Discrete image tokenizers have emerged as a key component of modern vision and multimodal systems, providing a sequential interface for transformer-based architectures. However, most existing approaches remain primarily optimized for reconstruction and compression, often yielding tokens that capture local texture rather than object-level semantic structure. Inspired by the incremental and compositional nature of human communication, we introduce COMmunication inspired Tokenization (COMiT), a framework for learning structured discrete visual token sequences. COMiT constructs a latent message within a fixed token budget by iteratively observing localized image crops and recurrently updating its discrete representation. At each step, the model integrates new visual information while refining and reorganizing the existing token sequence. After several encoding iterations, the final message conditions a flow-matching decoder that reconstructs the full image. Both encoding and decoding are implemented within a single transformer model and trained end-to-end using a combination of flow-matching reconstruction and semantic representation alignment losses. Our experiments demonstrate that while semantic alignment provides grounding, attentive sequential tokenization is critical for inducing interpretable, object-centric token structure and substantially improving compositional generalization and relational reasoning over prior methods.
Paper Structure (22 sections, 6 equations, 10 figures, 6 tables, 1 algorithm)

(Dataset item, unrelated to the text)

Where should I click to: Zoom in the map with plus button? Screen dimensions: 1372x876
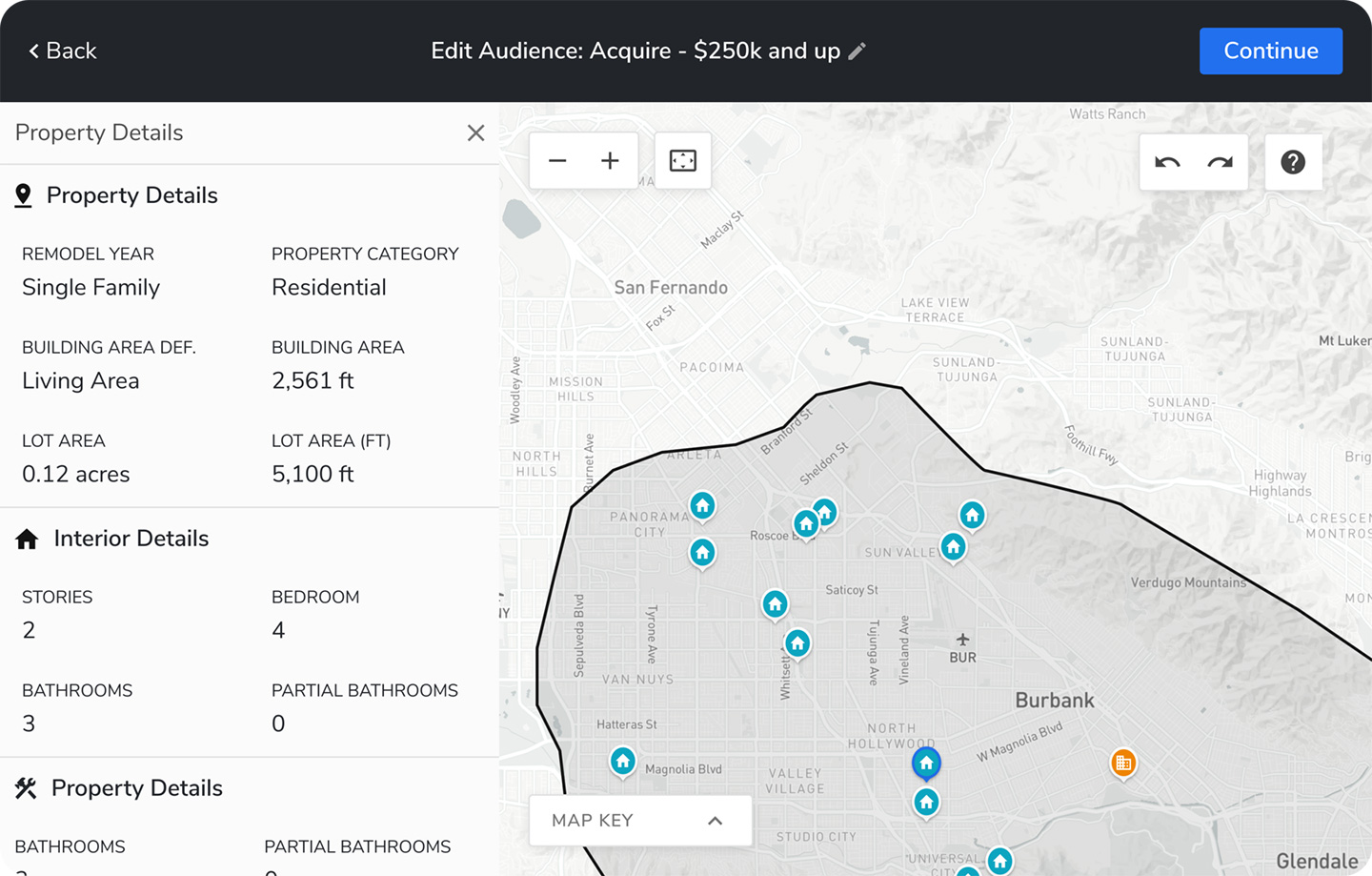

This paper contains 22 sections, 6 equations, 10 figures, 6 tables, 1 algorithm.

Figures (10)

  • Figure 1: The overall training pipeline of COMiT. A sequence of $K$ random crops is extracted from the input image and iteratively embedded into the latent message $m_K$ that is discretized via FSQ mentzerfinite. The latter is decoded by the same model using the flow matching objective lipmanflow. Additionally, we use REPA yu2024representation to speed up the training and SREPA to inject more semantic priors into the latent message.
  • Figure 2: The effect of our attentive tokenization pipeline on the tokens' visual grounding. The model that has been trained with attentive tokenization demonstrates much better token--object alignment compared to the variant of the model that has only seen global crops at training. The token sequences for both models were obtained from the 10th layer of COMiT-B, using the same cropping policy that embeds only the global crop.
  • Figure 3: The difference between the adaptive (top) and global+adaptive (bottom) cropping policies. In both cases COMiT aggregates the crops of the input image (the leftmost column) into the latent message and decodes it to obtain the reconstructed image (the rightmost column, 10 NFE with ${\rm CFG}=7.5$). The columns in-between show which crops are selected together with immediate single step reconstructions (1 NFE with ${\rm CFG}=1.0$). The progressive ambiguity reduction as more crops are integrated in the latent message is particularly visible with the single step decoding.
  • Figure 4: The way COMiT adds information to the latent message is inherently compositional.
  • Figure 5: (a) and (b): Ablation of the reconstruction fidelity under different sampling hyperparameters. (c): Ablation of the bottleck size with COMiT-B.